Work task:
The expected answer is the set of lines in the data below between the line holding "zpradem.pl (31, 159)" and the line holding "Commercial Umbrella (1060, 1596)", inclusive, written out exactly.

Entries provided:
---*---
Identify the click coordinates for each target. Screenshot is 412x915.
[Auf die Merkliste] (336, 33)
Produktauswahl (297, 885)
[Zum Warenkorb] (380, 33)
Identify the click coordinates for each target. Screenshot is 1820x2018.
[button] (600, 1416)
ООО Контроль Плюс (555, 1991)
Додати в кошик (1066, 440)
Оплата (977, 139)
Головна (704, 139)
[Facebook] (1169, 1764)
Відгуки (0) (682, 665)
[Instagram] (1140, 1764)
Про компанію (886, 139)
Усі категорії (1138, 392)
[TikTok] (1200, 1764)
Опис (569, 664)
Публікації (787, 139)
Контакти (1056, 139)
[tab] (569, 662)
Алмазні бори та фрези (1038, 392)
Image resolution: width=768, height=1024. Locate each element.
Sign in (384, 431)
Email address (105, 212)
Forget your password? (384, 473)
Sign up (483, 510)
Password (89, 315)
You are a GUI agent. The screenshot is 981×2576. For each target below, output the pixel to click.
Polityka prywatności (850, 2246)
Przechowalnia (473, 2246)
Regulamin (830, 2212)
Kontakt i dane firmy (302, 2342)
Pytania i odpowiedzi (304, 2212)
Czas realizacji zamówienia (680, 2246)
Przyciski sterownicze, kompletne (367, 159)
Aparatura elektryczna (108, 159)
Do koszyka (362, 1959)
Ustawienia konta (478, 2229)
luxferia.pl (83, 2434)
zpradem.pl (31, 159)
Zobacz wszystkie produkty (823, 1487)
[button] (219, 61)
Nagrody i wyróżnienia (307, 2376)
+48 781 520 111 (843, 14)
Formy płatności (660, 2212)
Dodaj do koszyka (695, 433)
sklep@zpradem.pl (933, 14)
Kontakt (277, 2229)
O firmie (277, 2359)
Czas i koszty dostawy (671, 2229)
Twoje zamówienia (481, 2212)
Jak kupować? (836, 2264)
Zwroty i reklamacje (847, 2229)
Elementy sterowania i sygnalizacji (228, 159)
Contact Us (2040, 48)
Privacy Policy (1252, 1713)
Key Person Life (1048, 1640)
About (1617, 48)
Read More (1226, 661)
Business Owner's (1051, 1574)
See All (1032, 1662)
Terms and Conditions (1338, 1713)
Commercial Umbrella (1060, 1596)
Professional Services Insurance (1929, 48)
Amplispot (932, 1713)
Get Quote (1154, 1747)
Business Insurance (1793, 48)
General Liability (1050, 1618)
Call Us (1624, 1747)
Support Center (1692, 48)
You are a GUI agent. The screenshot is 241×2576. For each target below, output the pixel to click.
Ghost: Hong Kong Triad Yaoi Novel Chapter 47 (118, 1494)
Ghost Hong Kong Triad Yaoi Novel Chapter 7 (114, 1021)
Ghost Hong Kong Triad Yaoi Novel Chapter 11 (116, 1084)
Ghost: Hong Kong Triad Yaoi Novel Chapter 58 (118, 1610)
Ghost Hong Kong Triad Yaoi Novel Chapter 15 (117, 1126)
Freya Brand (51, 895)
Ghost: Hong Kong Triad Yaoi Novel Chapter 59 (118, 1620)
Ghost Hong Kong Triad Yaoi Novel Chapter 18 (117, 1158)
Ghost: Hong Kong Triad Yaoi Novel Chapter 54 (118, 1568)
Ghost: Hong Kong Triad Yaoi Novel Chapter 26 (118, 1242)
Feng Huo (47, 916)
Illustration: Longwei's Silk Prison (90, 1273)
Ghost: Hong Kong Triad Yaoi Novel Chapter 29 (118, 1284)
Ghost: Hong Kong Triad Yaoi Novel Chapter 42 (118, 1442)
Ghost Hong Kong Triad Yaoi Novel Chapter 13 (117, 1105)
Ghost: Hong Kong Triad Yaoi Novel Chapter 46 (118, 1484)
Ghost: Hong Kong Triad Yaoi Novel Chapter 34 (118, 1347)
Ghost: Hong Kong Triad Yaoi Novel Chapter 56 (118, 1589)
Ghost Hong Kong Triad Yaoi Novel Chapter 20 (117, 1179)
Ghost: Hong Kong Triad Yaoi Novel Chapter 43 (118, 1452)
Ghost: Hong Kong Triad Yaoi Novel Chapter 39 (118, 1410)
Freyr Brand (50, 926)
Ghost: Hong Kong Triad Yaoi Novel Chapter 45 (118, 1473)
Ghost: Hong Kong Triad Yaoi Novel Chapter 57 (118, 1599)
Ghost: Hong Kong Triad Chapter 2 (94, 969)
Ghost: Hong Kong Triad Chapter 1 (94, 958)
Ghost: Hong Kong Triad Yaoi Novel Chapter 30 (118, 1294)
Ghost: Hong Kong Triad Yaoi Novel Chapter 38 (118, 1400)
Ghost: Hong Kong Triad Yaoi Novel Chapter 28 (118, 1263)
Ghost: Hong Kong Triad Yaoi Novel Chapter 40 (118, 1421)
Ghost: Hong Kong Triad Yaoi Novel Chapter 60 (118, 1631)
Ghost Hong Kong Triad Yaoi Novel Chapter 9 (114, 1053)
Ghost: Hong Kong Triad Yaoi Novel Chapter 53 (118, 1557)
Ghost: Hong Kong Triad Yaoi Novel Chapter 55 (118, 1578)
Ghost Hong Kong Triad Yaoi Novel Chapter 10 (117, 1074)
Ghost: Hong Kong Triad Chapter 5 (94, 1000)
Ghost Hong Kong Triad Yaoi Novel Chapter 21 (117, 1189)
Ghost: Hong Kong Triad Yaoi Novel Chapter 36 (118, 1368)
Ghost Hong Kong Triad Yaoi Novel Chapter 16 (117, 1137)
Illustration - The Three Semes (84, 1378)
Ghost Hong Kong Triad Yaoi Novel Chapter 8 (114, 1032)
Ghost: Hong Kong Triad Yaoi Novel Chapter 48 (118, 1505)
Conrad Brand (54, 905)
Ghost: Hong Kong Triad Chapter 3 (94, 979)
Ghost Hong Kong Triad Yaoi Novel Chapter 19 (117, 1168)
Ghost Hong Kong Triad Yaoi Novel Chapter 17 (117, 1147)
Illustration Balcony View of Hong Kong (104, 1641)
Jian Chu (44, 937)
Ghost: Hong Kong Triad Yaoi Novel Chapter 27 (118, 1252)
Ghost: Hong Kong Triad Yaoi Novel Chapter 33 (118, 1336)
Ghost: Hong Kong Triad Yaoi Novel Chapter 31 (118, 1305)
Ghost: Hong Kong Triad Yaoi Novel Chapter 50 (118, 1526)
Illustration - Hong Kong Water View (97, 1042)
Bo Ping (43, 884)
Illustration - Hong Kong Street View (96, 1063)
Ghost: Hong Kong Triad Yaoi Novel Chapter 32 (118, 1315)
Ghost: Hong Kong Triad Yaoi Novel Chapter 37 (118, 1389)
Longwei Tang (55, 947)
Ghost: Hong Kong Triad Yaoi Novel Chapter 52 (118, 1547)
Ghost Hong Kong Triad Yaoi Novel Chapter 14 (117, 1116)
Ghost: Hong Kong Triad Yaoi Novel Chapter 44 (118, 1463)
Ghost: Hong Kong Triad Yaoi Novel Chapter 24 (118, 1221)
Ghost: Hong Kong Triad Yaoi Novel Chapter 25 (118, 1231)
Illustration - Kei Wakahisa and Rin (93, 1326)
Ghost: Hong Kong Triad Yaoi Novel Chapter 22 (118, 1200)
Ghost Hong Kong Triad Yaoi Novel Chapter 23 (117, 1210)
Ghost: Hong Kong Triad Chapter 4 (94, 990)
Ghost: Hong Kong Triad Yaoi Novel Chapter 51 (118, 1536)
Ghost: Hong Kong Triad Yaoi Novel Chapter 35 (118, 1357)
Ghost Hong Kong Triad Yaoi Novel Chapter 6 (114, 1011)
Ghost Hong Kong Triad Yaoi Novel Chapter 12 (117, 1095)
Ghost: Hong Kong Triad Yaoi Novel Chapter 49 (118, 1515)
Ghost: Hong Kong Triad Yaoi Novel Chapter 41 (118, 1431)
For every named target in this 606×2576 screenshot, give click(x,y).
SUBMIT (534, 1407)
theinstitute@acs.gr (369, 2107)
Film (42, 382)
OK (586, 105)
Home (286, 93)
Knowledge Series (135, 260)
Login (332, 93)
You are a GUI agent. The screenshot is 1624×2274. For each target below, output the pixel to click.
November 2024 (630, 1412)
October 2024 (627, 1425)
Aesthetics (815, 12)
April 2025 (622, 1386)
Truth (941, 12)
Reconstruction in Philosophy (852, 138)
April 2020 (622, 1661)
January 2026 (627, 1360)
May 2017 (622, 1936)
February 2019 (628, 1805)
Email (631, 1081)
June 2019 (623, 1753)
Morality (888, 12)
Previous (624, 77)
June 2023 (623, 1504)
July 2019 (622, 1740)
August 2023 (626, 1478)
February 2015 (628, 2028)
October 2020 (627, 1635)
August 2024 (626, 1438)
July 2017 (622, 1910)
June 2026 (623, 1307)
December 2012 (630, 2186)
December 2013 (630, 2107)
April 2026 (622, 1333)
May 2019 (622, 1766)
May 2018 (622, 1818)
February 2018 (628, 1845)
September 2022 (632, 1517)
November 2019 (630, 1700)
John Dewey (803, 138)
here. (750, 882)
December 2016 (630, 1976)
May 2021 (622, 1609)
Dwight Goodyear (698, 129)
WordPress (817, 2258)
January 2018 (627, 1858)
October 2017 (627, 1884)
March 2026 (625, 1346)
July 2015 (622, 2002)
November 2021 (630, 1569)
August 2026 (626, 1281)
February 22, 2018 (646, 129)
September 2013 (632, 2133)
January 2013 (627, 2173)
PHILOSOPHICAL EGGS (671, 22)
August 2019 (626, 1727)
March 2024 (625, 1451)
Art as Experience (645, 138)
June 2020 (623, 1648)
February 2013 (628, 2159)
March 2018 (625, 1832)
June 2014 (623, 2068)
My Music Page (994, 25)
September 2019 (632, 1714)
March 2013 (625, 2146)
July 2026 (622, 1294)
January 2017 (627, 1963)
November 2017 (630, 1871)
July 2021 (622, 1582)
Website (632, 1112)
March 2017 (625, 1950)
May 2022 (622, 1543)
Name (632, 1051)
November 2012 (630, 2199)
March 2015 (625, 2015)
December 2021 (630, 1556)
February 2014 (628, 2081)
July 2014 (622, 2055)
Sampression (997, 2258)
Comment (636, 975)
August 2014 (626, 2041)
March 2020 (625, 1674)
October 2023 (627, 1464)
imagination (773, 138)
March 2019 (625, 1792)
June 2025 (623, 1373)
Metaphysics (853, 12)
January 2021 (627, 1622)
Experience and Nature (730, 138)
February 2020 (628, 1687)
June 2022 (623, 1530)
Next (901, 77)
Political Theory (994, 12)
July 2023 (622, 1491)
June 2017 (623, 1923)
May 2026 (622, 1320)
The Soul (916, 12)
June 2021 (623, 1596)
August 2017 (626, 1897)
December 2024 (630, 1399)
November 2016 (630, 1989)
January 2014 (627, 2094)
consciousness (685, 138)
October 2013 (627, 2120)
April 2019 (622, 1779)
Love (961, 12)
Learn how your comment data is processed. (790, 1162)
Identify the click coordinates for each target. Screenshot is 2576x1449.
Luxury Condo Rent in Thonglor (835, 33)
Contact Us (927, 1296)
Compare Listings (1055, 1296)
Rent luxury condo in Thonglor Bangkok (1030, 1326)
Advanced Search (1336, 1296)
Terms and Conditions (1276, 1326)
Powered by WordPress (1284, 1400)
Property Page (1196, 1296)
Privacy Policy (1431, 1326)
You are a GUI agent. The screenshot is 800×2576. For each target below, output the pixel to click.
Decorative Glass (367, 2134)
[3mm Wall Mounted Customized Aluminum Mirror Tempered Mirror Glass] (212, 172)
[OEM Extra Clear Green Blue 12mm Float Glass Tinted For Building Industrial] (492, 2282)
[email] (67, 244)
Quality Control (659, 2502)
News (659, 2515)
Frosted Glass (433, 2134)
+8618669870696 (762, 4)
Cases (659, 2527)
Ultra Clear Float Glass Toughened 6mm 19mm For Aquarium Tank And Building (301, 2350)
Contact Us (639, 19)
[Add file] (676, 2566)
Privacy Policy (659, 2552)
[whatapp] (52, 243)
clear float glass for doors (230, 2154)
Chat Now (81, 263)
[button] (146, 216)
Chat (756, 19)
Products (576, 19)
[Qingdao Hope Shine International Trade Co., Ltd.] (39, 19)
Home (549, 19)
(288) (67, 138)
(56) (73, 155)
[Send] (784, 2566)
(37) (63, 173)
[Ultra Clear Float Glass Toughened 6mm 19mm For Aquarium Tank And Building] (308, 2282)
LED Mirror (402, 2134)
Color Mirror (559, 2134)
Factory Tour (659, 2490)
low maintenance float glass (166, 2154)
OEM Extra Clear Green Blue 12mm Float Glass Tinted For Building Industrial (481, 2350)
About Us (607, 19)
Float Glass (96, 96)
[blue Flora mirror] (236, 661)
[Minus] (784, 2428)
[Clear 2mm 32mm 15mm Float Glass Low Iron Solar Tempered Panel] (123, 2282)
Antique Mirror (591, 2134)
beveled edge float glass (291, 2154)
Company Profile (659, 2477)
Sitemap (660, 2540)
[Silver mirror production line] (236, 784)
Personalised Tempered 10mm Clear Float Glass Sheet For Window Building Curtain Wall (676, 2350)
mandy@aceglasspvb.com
---*---
Output of the task:
zpradem.pl (31, 159)
Zobacz wszystkie produkty (823, 1487)
[button] (219, 61)
Nagrody i wyróżnienia (307, 2376)
+48 781 520 111 (843, 14)
Formy płatności (660, 2212)
Dodaj do koszyka (695, 433)
sklep@zpradem.pl (933, 14)
Kontakt (277, 2229)
O firmie (277, 2359)
Czas i koszty dostawy (671, 2229)
Twoje zamówienia (481, 2212)
Jak kupować? (836, 2264)
Zwroty i reklamacje (847, 2229)
Elementy sterowania i sygnalizacji (228, 159)
Contact Us (2040, 48)
Privacy Policy (1252, 1713)
Key Person Life (1048, 1640)
About (1617, 48)
Read More (1226, 661)
Business Owner's (1051, 1574)
See All (1032, 1662)
Terms and Conditions (1338, 1713)
Commercial Umbrella (1060, 1596)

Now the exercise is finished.